Lounging on the couch with chai tea and a warm blanket, I looked up from my book—the pages of which I’d been lost in for an indeterminate amount of time—and found my father staring at me in shock.
“What,” he asked, voice thick with concern, “are you reading?”
To be fair, I understood the reaction. I was halfway through Paul Greenberg’s Four Fish: The Future of the Last Wild Food and, let’s be honest, I’m not the type of person who should be interested in this book. I don’t eat fish, and the only time I’ve ever gone fishing was one afternoon with my grandfather that ended with his catch of seven or eight and mine of zilch (though really I had caught one; I threw it back rather than touch the thing).
But I wasn’t just reading this book—I was absolutely hooked.
Greenberg covers the history, present, and future of—you guessed it—four types of fish: salmon, tuna, bass, and cod.

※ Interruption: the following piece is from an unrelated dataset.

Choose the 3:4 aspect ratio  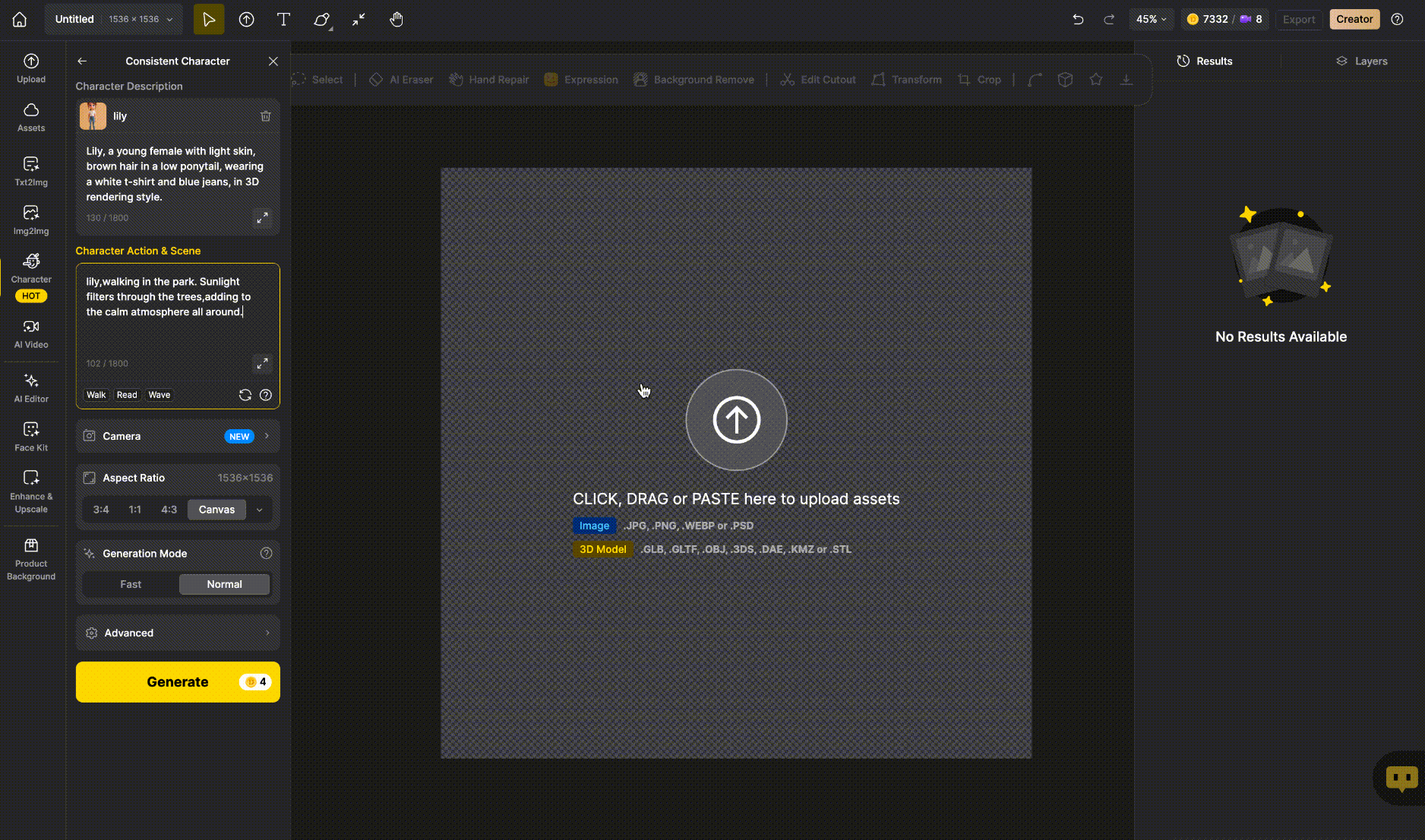[x=101, y=510]
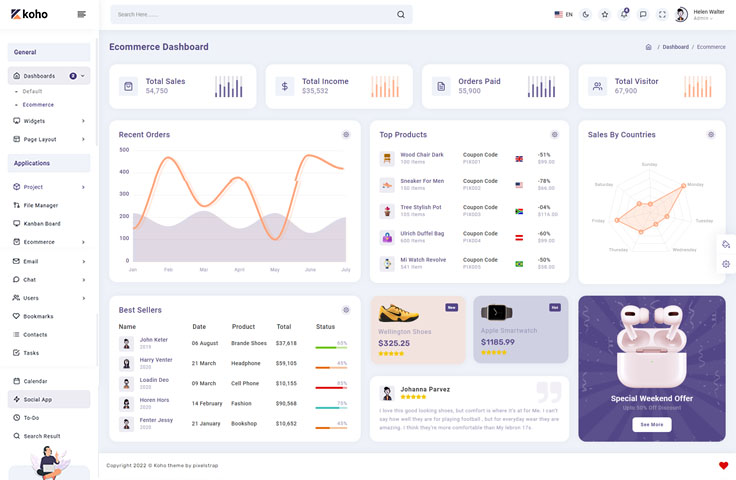The image size is (736, 480).
Task: Open the Recent Orders settings gear
Action: pyautogui.click(x=346, y=134)
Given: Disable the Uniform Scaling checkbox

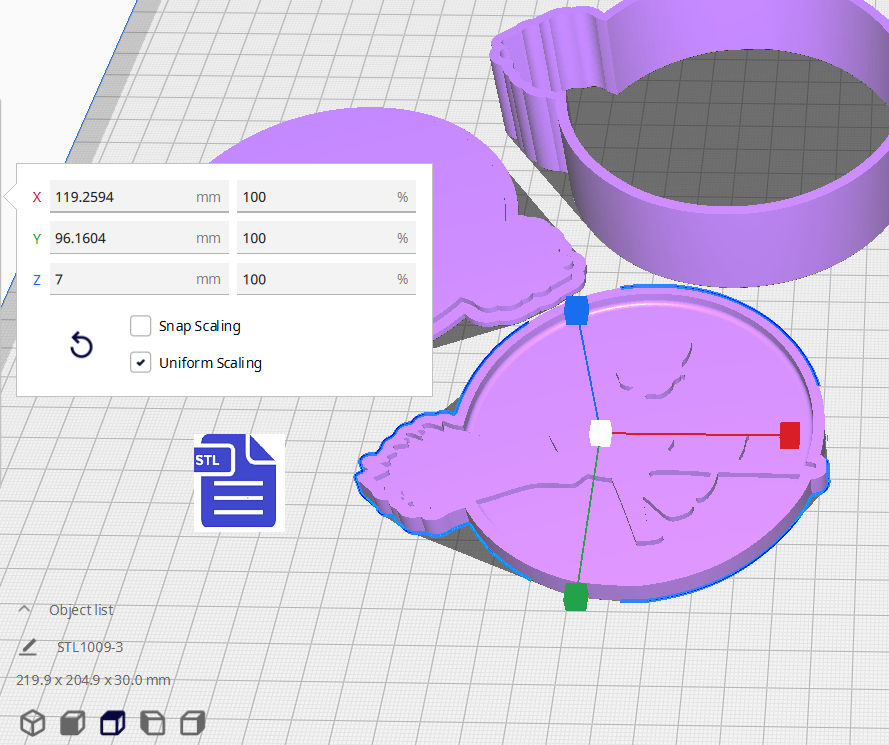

He travels to Alaska to meet native tribes whose economy relies on the fish market; he investigates the difference between fresh and farmed seafood; he considers what can be done to save both our economy and the ecosystem.
Yeah, it’s about fish. But the real mark of a good book is creating concern in the most apathetic of readers. The topic is inconsequential—even a book on interstellar space travel could bore its audience if it wasn’t full of engaging writing or rich stories. I didn’t care at all about fish before, but now? I want to keep learning.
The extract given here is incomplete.